Two Hundred

Yesterday, I was told, was the two-hundredth anniversary of Alibam. Statehood, I expect, rather than settlement, which went back ten thousand years or so?

This seems a typical viewpoint and representation. I personally abhor the term “Native Peoples,” mostly because humans are NOT native to the Americas. All the humans in the Americas today are offspring of immigrants. 

This got reflected yesterday by Doug Phillips. Several of his “Discovering Alabama’ [Link] episodes were run, including the one on the capitols/capitals of Alibam, where he spent a few moments talking about the role of Moundville as a seat of Alibam operations. This was also a source of some displeasure on my part. A later bit of programming reviewed noted historical Alibamians and David DeJarnette – the archaeologist who “made” Moundville – was omitted for some people I would not have bragged about – porn promoters and such. Of course, there is something to be lauded for including such given the nastiness of some of the Bubbas and their churches. 

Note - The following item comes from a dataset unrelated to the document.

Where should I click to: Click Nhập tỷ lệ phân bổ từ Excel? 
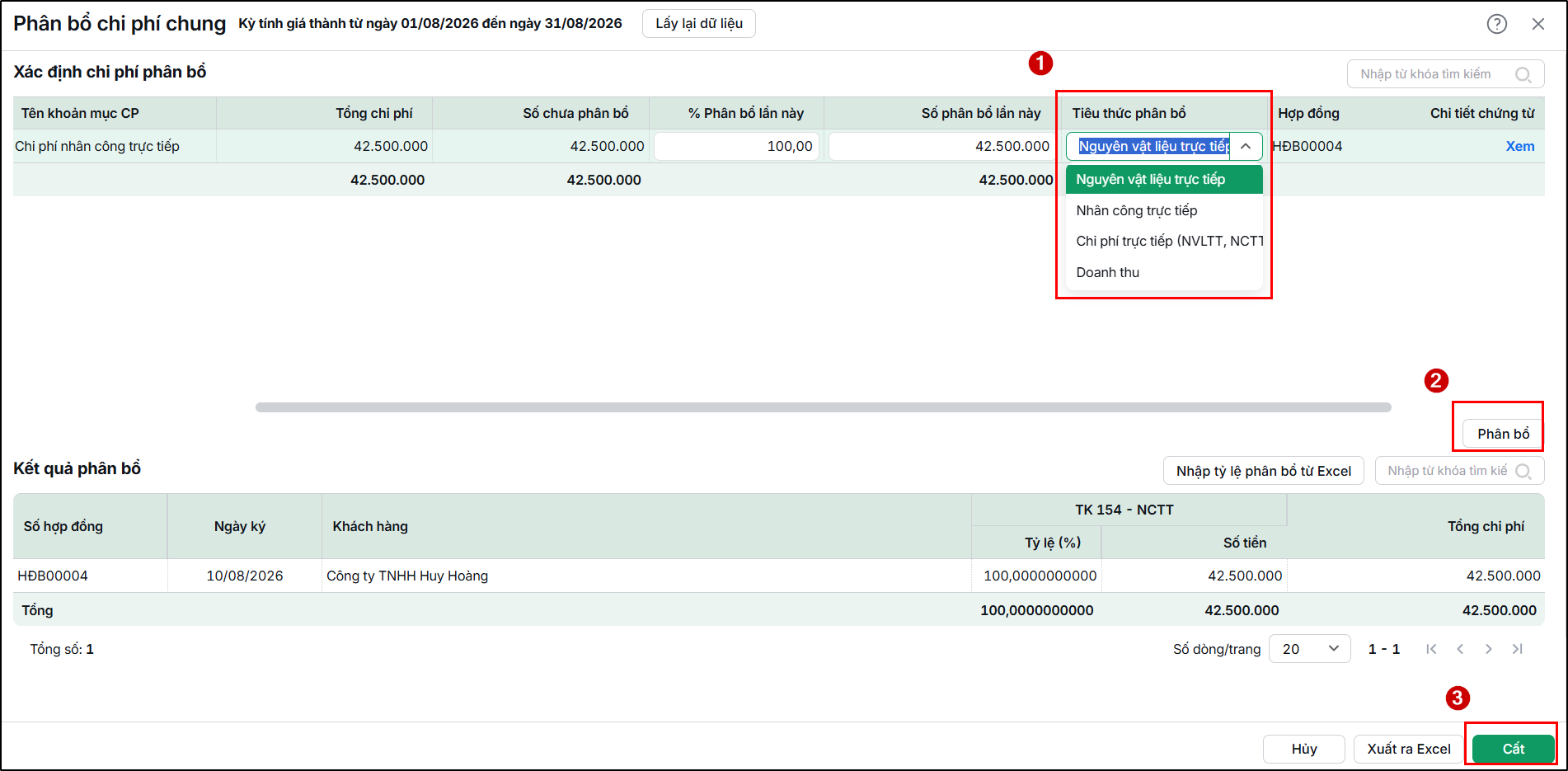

There was also considerable coverage of the unveiling of all sorts of monuments, most in Muntgum, but a few elsewhere, and I found myself musing over how many of those monuments would have been removed or studiously ignored a century hence because, like the Confederate monuments erected in the Twentieth Century, they had become socially untenable? 

Then I found myself thinking about how many people would be in Alibam a century hence. Would the lower third of the state, the “black belt”, so named for the soil and not the population demographic, be covered in seawater? Would all of the state except the mountain tops be so hot as to be virtually uninhabitable, our cities ghost towns? Only a few roving bands and the occasional scrabbling truck farmer inhabiting the state?

All because of our denial of climate change and our unwillingness to use our brains critically and our effort constructively?

Again, I am glad to be ORF.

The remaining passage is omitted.